The tasks >>
1 - In the passage on Linux USB host controller drivers, in which directory are the drivers for the various host controller types kept?
2 - Translate this sentence from the passage on Linux USB host controller drivers into French: "An end-point can be either "IN" or "OUT", and sends data in one direction only."
3 - Retype the passage on Linux USB host controller drivers from "Your desktop/laptop/palmtop etc" to "host controller driver.".

Your desktop/laptop/palmtop etc has a host controller which directly interfaces to USB devices; common types are UHCI, OHCI and EHCI. The drivers for these various types of controllers live in drivers/usb/host. These controllers are similar but different, so to minimise code duplication Linux has a Host Controller Driver framework (drivers/usb/core/hcd.c) which abstracts most of the common operations from the host controller driver.

The HCD layer does this by keeping a struct usb_hcd (drivers/usb/core/hcd.h) with all common information in it for a host controller. Each of host controller drivers fills out a struct hc_driver for its hardware dependent operations, as per below (taken from the UHCI driver)

static const struct hc_driver uhci_driver = {
        .description =          hcd_name,
        .product_desc =         "UHCI Host Controller",
        .hcd_priv_size =        sizeof(struct uhci_hcd),

        /* Generic hardware linkage */
        .irq =                  uhci_irq,
        .flags =                HCD_USB11,

        /* Basic lifecycle operations */
        .reset =                uhci_init,
        .start =                uhci_start,
#ifdef CONFIG_PM
        .suspend =              uhci_suspend,
        .resume =               uhci_resume,
        .bus_suspend =          uhci_rh_suspend,
        .bus_resume =           uhci_rh_resume,
#endif
        .stop =                 uhci_stop,

        .urb_enqueue =          uhci_urb_enqueue,
        .urb_dequeue =          uhci_urb_dequeue,

        .endpoint_disable =     uhci_hcd_endpoint_disable,
        .get_frame_number =     uhci_hcd_get_frame_number,

        .hub_status_data =      uhci_hub_status_data,
        .hub_control =          uhci_hub_control,
};

USB overview

It might be helpful to clarify a few USB concepts now. A USB device defines a group of end-points, where are grouped together into an interface. An end-point can be either "IN" or "OUT", and sends data in one direction only. End-points can have a number of different types:

  • Control end-points are for configuring the device, etc.
  • Interrupt end-points are for transferring small amounts of data. They have higher priority than ...
  • Bulk end-points, who can transfer more data but do not get guaranteed time constraints.

Data block >>
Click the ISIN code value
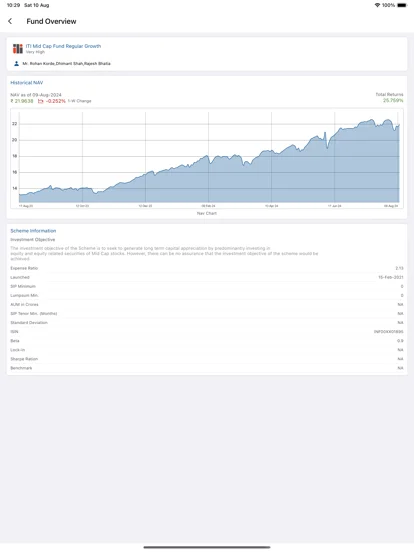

Solutions for each task >>
1 - drivers/usb/host

2 - Un point de terminaison peut être soit « IN », soit « OUT », et n'envoie des données que dans une seule direction.

3 -
Your desktop/laptop/palmtop etc has a host controller which directly interfaces to USB devices; common types are UHCI, OHCI and EHCI. The drivers for these various types of controllers live in drivers/usb/host. These controllers are similar but different, so to minimise code duplication Linux has a Host Controller Driver framework (drivers/usb/core/hcd.c) which abstracts most of the common operations from the host controller driver.